### Exercise prompt
Pictures aside, reproduce exactly and only the lines below, starting at the one containing "2368x523 pixels. How" and ending at the last line.

### Supplied entries

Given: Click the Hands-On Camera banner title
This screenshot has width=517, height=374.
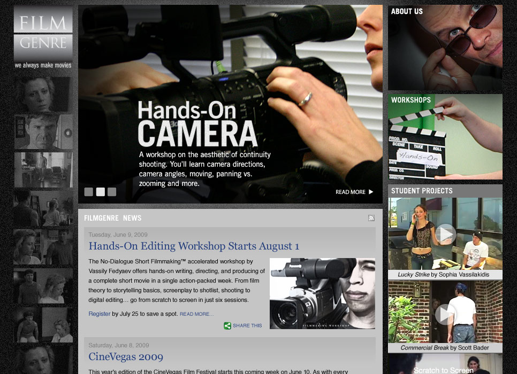Looking at the screenshot, I should coord(197,124).
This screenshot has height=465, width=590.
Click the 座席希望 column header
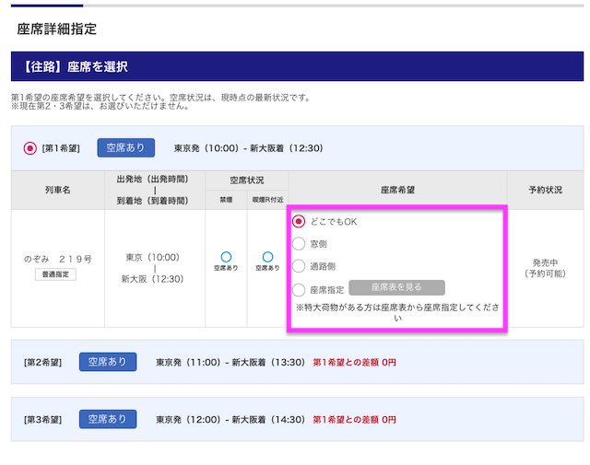point(397,189)
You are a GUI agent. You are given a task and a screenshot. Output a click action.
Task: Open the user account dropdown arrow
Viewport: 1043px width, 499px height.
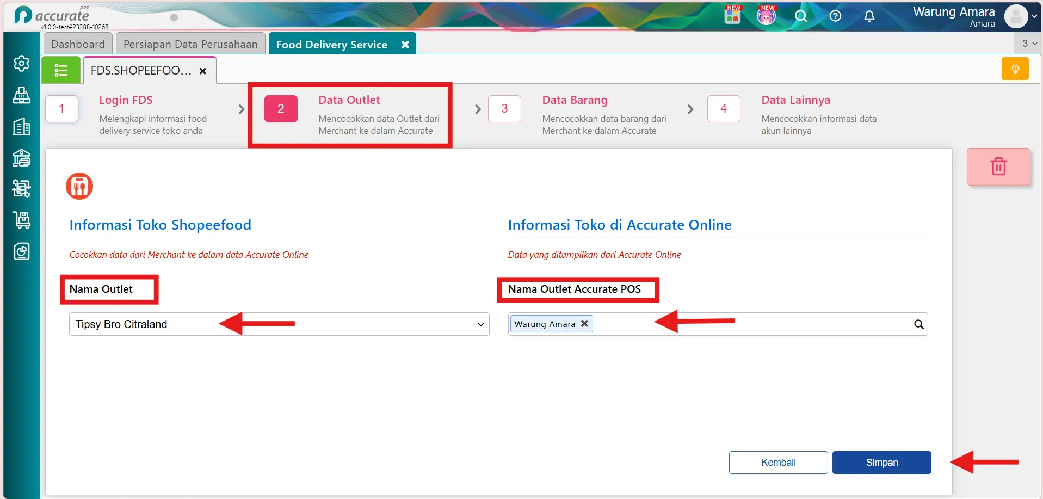[x=1034, y=16]
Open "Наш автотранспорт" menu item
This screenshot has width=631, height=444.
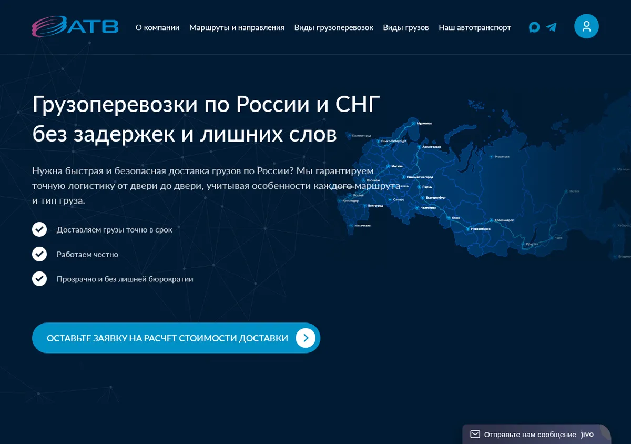[x=475, y=27]
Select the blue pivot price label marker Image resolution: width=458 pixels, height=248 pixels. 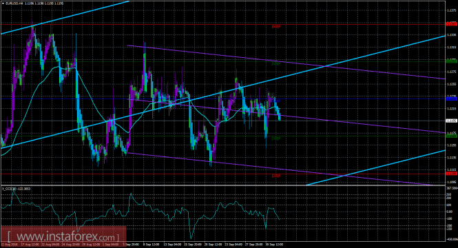pos(452,99)
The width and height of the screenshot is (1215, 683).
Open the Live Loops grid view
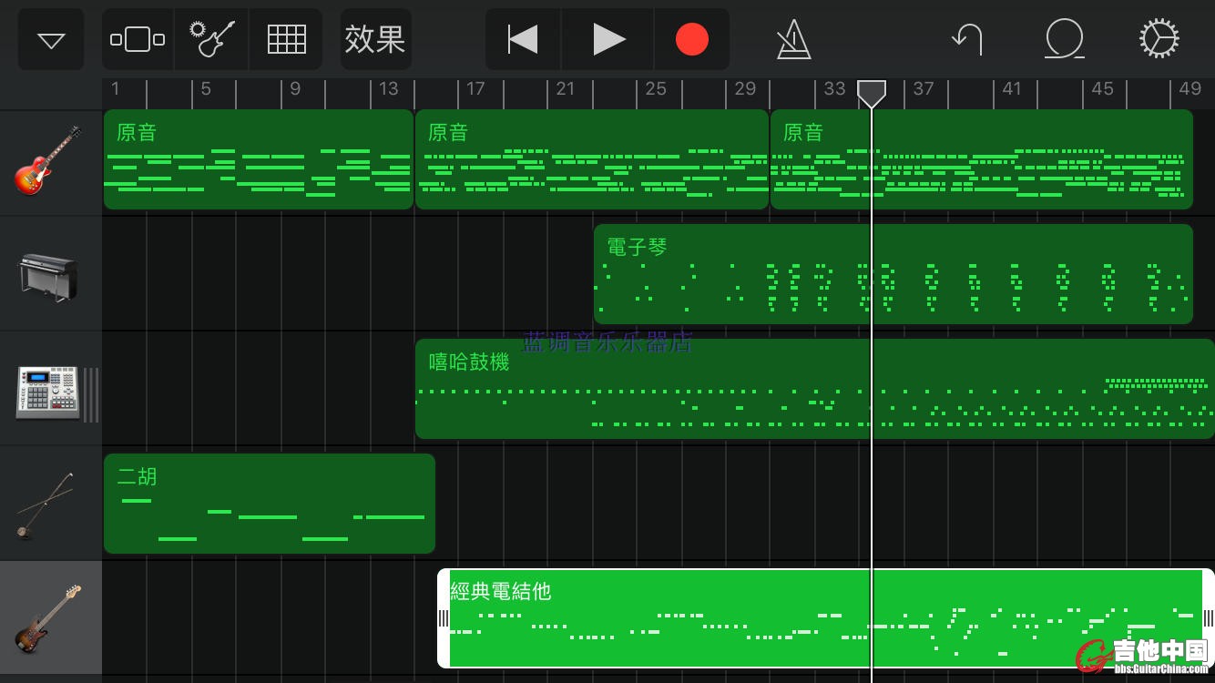point(286,40)
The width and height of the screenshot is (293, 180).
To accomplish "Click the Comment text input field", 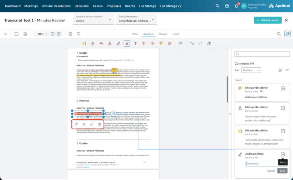I will pyautogui.click(x=261, y=163).
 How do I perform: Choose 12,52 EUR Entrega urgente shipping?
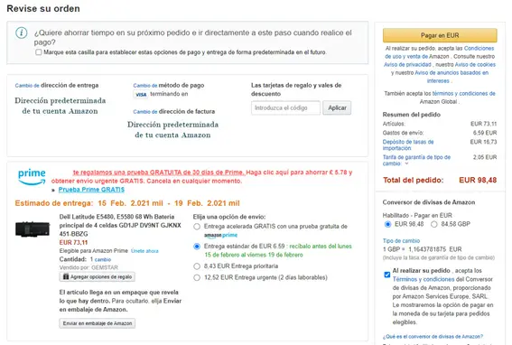[197, 277]
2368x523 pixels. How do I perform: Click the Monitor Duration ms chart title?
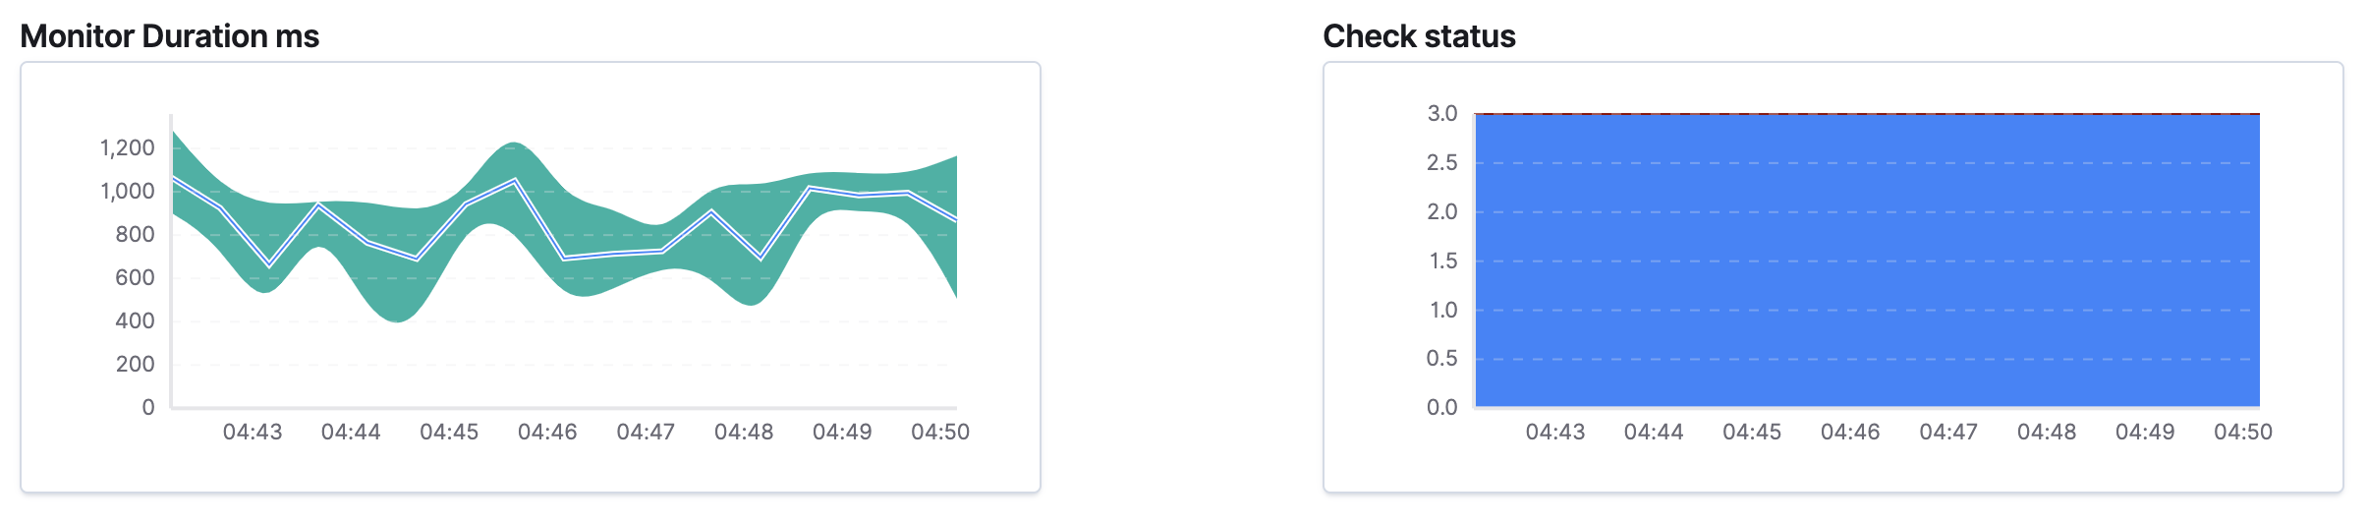click(x=169, y=36)
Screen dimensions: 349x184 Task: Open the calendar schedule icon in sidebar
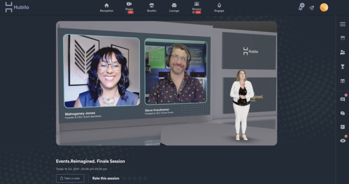pos(343,81)
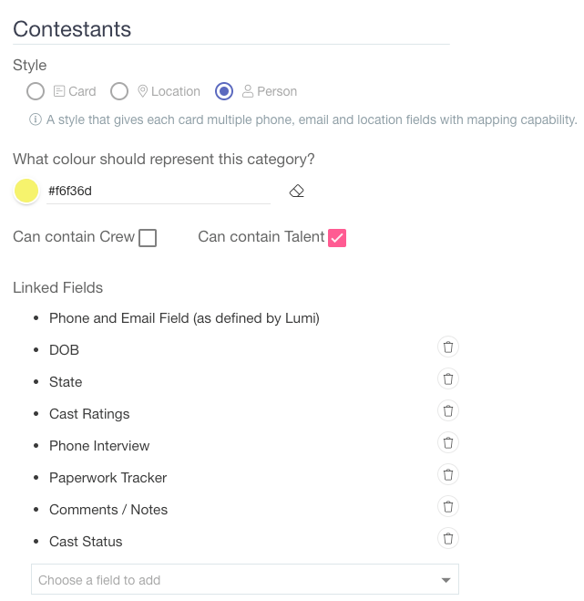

### Result of the task
2368x523 pixels. How do I perform: Click the Monitor Duration ms chart title?
click(x=169, y=36)
Screen dimensions: 349x184 Task: Open the calendar schedule icon in sidebar
pos(343,81)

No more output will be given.